In March 1939 just 15 years old I travelled from Redcar to London overnight getting the cheapest fare in order to sit the civil service commissioners examination for entry into the Royal Navy as an artificer apprentice. It is regrettable today that the standard of service of safety is so fragile such a journey would not be even contemplated.

I passed and looked forward to September 1939 to join The Royal Navy for 12 years and any period up to that age beginning at Rosyth. However that was not to be due to the impending war. In October 1939 I began four years of apprentice training to be a fully-fledged maintenance engineer aboard a ship at Chatham Kent.

In November l943 I joined HMS Wild Goose to sail from Liverpool. As we left dock the Tannoy blasted forth A Hunting We Will Go! And Hunting we did the prey being German U Boats. We also escorted a troop ship across the Bay of Biscay notorious for U Boats leaving it near Gibraltar. That troop ship contained my eldest sister a nursing sister which received a torpedo just after Gibraltar. Rescued in a rowing boat and landed in North Africa my sister met and married a major in India with flowers from the Viceroy’s garden.

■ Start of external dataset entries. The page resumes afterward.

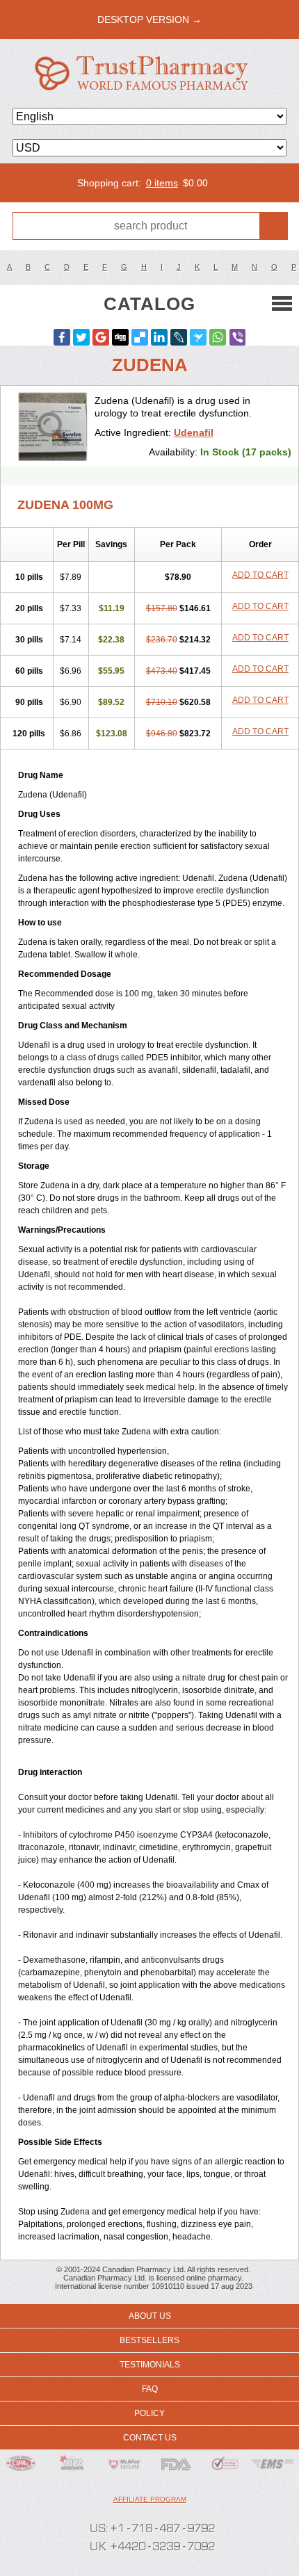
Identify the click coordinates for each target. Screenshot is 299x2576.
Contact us (150, 2438)
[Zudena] (53, 426)
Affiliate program (149, 2499)
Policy (149, 2413)
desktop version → (149, 19)
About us (150, 2316)
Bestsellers (149, 2340)
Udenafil (193, 432)
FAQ (150, 2389)
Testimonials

HMS Wild Goose was under the command of Lt. Commander Wemyss. We were called by the rest of the Flotilla Wemyss and his wild geese. Previously U Boats had been hunted and depth charges dropped with the ship at top speed. Wemyss changed all that and slowed down to seven knots working out more depth charges on target. It became known as a creeper attack and proved very successful.

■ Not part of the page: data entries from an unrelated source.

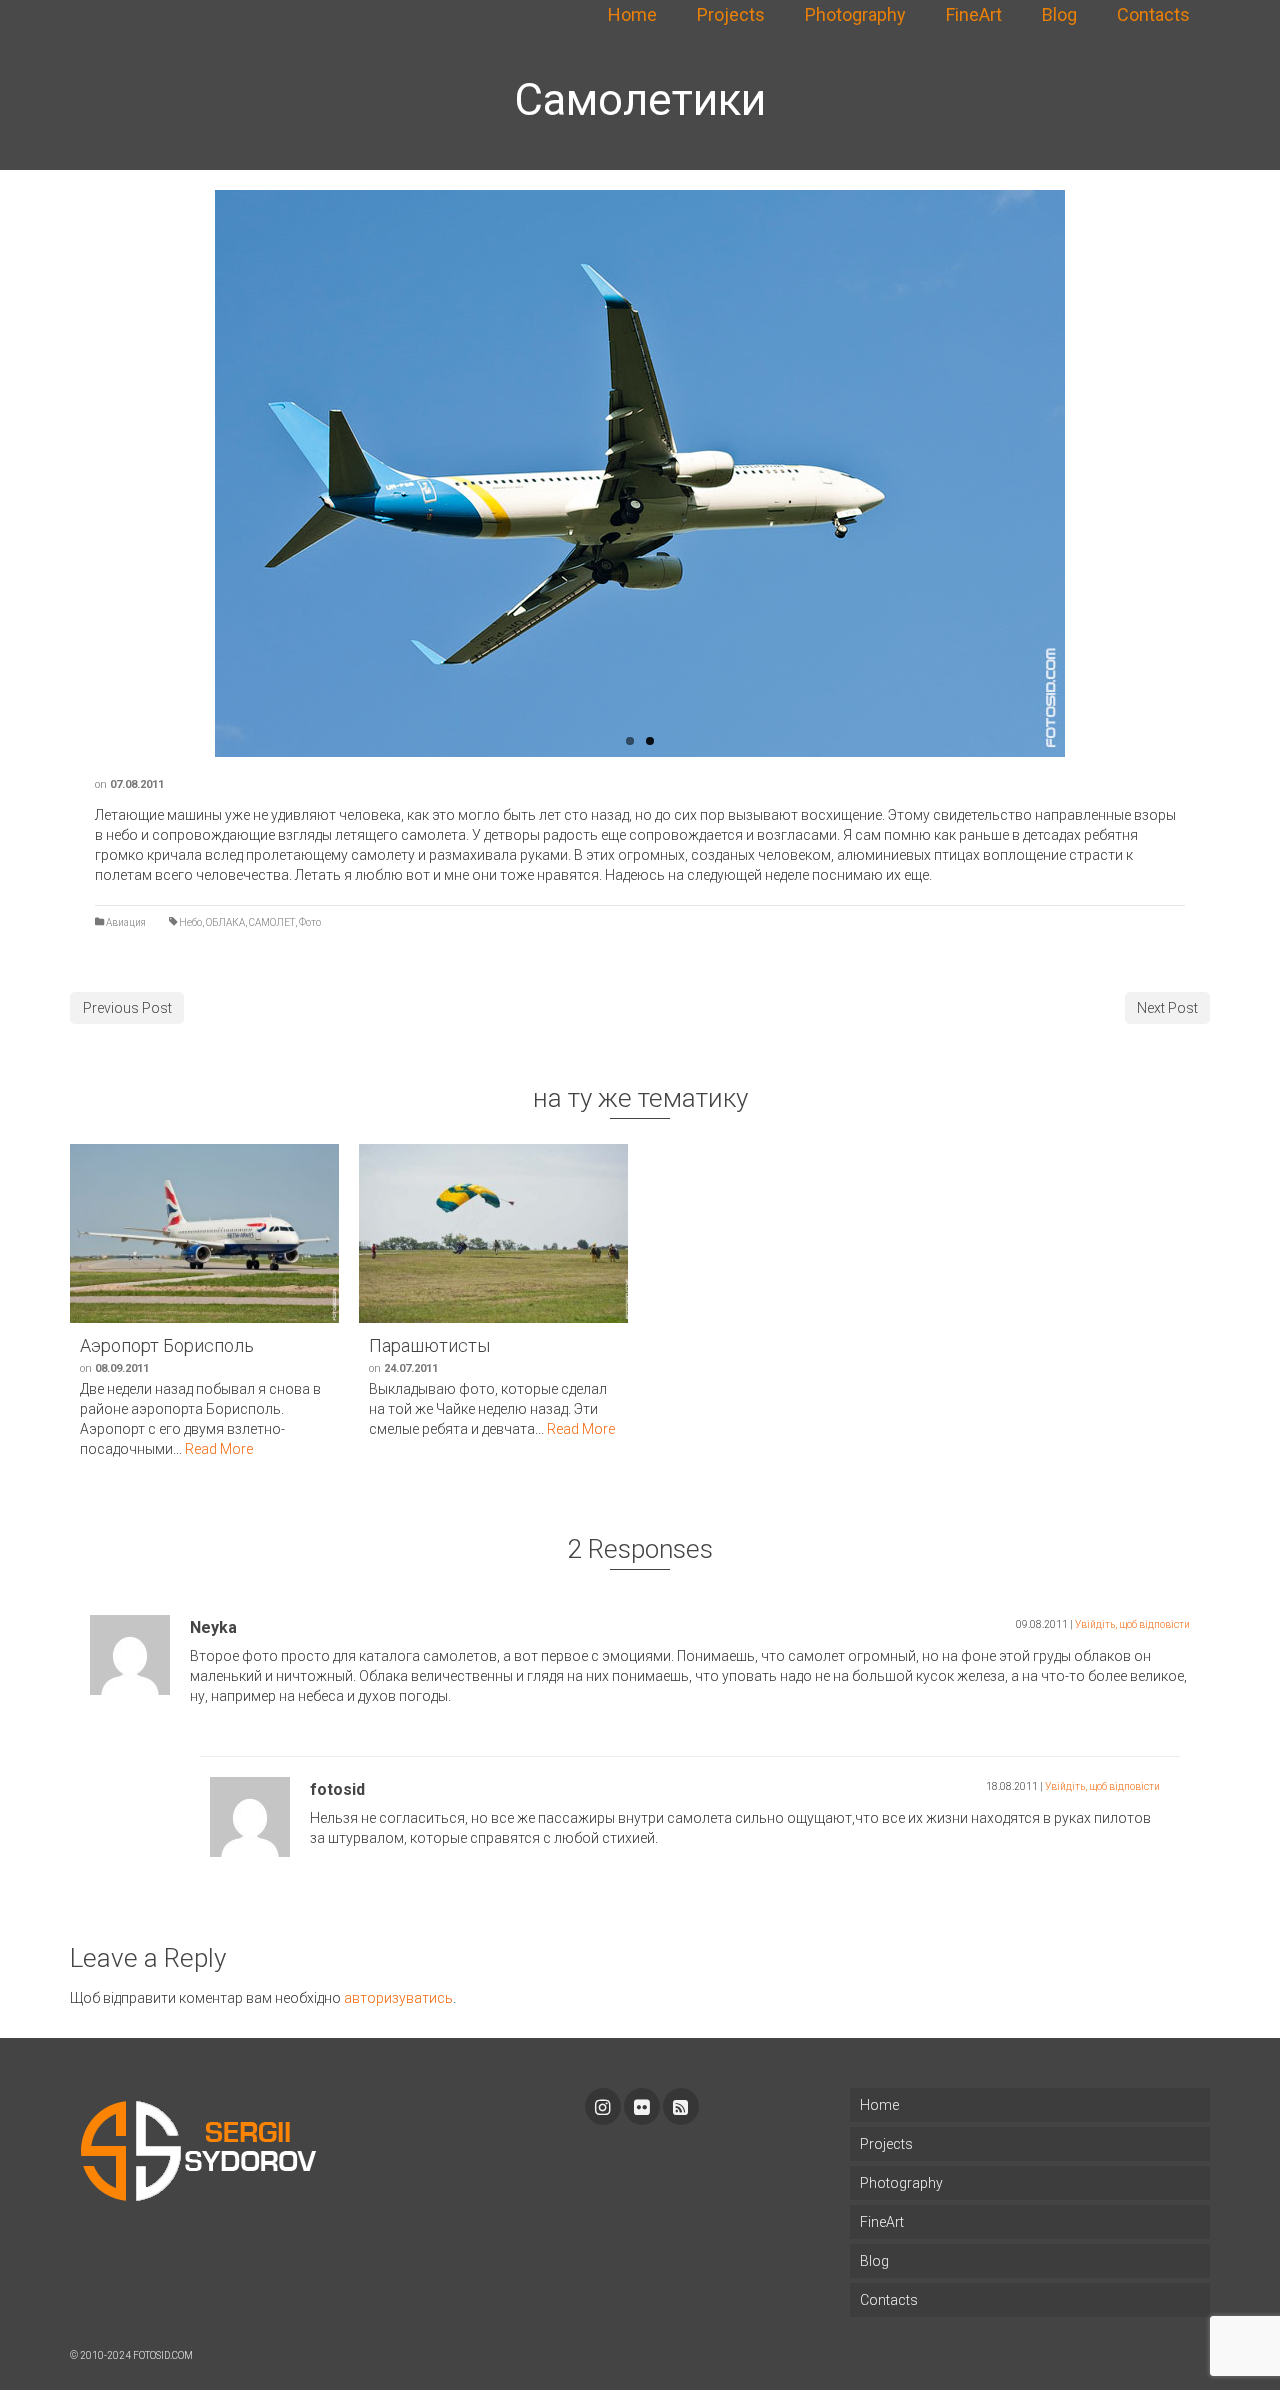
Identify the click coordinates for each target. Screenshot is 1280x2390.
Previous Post (127, 1008)
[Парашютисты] (493, 1233)
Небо (190, 922)
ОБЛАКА (225, 922)
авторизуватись (398, 1998)
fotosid (337, 1789)
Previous (205, 474)
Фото (310, 922)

But those powerful depth charges took their toll on us to. We started to leak almost everywhere. A simple remedy for leaks were small wedged shaped pieces of beech hammered into the leaks to say my assistant and I were overworked was a statement of fact.

Since the War and reading books such as ‘Perilous Waters’ ‘Relentless Pursuit’ ‘Fighting Commodore’ Roll on Rodney’ and a ‘Band of Brothers’ I realise war was a terrifying experience. Evidently at one time we were in a minefield, well ignorance is bliss!

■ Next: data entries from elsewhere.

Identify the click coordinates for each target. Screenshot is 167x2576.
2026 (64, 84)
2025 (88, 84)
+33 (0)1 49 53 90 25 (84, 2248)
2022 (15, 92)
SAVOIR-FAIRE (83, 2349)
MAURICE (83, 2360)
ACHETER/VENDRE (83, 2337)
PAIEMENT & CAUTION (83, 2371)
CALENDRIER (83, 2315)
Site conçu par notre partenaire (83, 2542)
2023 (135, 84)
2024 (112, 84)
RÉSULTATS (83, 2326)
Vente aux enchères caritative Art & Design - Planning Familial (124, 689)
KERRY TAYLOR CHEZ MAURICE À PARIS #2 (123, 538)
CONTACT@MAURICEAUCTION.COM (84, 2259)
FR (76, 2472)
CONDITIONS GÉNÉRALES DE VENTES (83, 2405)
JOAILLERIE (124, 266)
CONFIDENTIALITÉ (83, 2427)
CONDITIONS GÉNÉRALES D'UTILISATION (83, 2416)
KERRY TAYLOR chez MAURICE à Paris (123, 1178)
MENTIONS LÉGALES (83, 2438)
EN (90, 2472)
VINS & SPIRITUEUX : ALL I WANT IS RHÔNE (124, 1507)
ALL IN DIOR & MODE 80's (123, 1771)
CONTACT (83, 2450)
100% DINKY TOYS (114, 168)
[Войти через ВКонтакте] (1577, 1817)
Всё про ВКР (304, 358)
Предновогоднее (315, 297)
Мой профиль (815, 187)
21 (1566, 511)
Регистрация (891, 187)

One German U Boat surfaced on our starboard quarter, the crew got out and boarded the Wild goose before the U Boat sank.

Returning to Liverpool thousands of Wrens cheered us in as our Tannoy blasted out ‘Down among the Dead Men’. The Liverpool Dockers knew how many U Boats we had sunk because at each confirmed sinking we were given a double measure of rum and a replica of a rum jar was sewn to our pennant flying from the main mast.

It was front-page news in the Daily Mirror March 20th 1944. However we were glad to be back at sea by then we had had a lot of hospitality especially from our adopted town Worsley near Manchester. I for one fell down the town hall steps. The Naval Hospital at Seaforth caused several casualties with their alcoholic generosities

Rather strangely I was in the Naval Hospital at Seaforth recovering from surgery on D.Day. It was a blistering hot day on the Sunday and I was asked to choose a hymn for the service on the ward. I chose Eternal Father Strong to Save. One might say it was silly singing for those in peril on the sea but how apt for those on the channel invading France.